5 Minutes + Soaking Time
Nutrition Per Serving
- Calories: 151 Cal
- Fat: 10.9g (1.5g Saturated Fat)
- Carbohydrates: 7.8g
- Fiber: 3g
- Sugar: 1.7g
- Protein: 5.5g
- 1 1/3 Cups Unsalted Cashews (raw is best)
- 3 Garlic cloves or 1 Tbsp. minced Garlic
- 1/4 Cup Nutritional Yeast Flakes
- 1/2 tsp. Dry Mustard*
- 1 tsp. Apple Cider Vinegar*
- 1/4 tsp. Ground Turmeric
- 1/2 tsp. Smoked Paprika
- 1/2 tsp. Onion Powder
- 1/2 tsp. ground Black Pepper
- 1/2 tsp.

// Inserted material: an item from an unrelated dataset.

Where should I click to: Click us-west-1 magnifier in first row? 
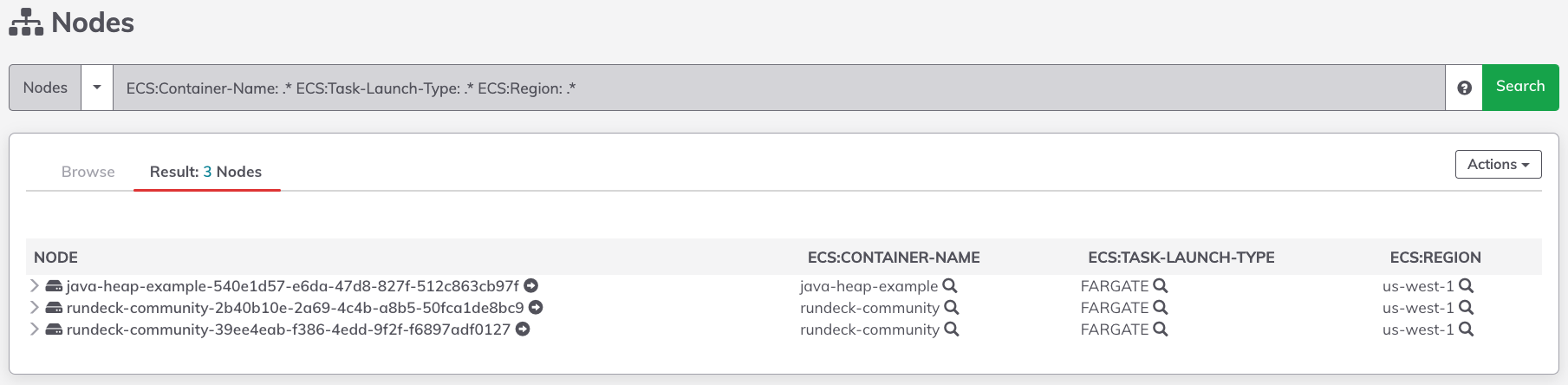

Salt (more to taste)
- 3/4-1 Cup Unsweetened, Non-Dairy Milk such as Oat or Almond Milk (divided)
- (*you can substitute 1 tsp prepared stone ground or Dijon mustard in place of the cider vinegar and dry mustard)
- Soak the cashew in water overnight or place it into a pot and cover with water. Bring the water to a boil and then turn off and let the cashew sit for 30 minutes. Drain the cashews.
- In a high-speed blender, combine all of the ingredients including 1/2 cup of the milk; Puree until smooth and adjust the consistency with the remaining milk.
- Store the sauce in the refrigerator. If reheating, you might have to add 1-2 Tbsp. of water or milk.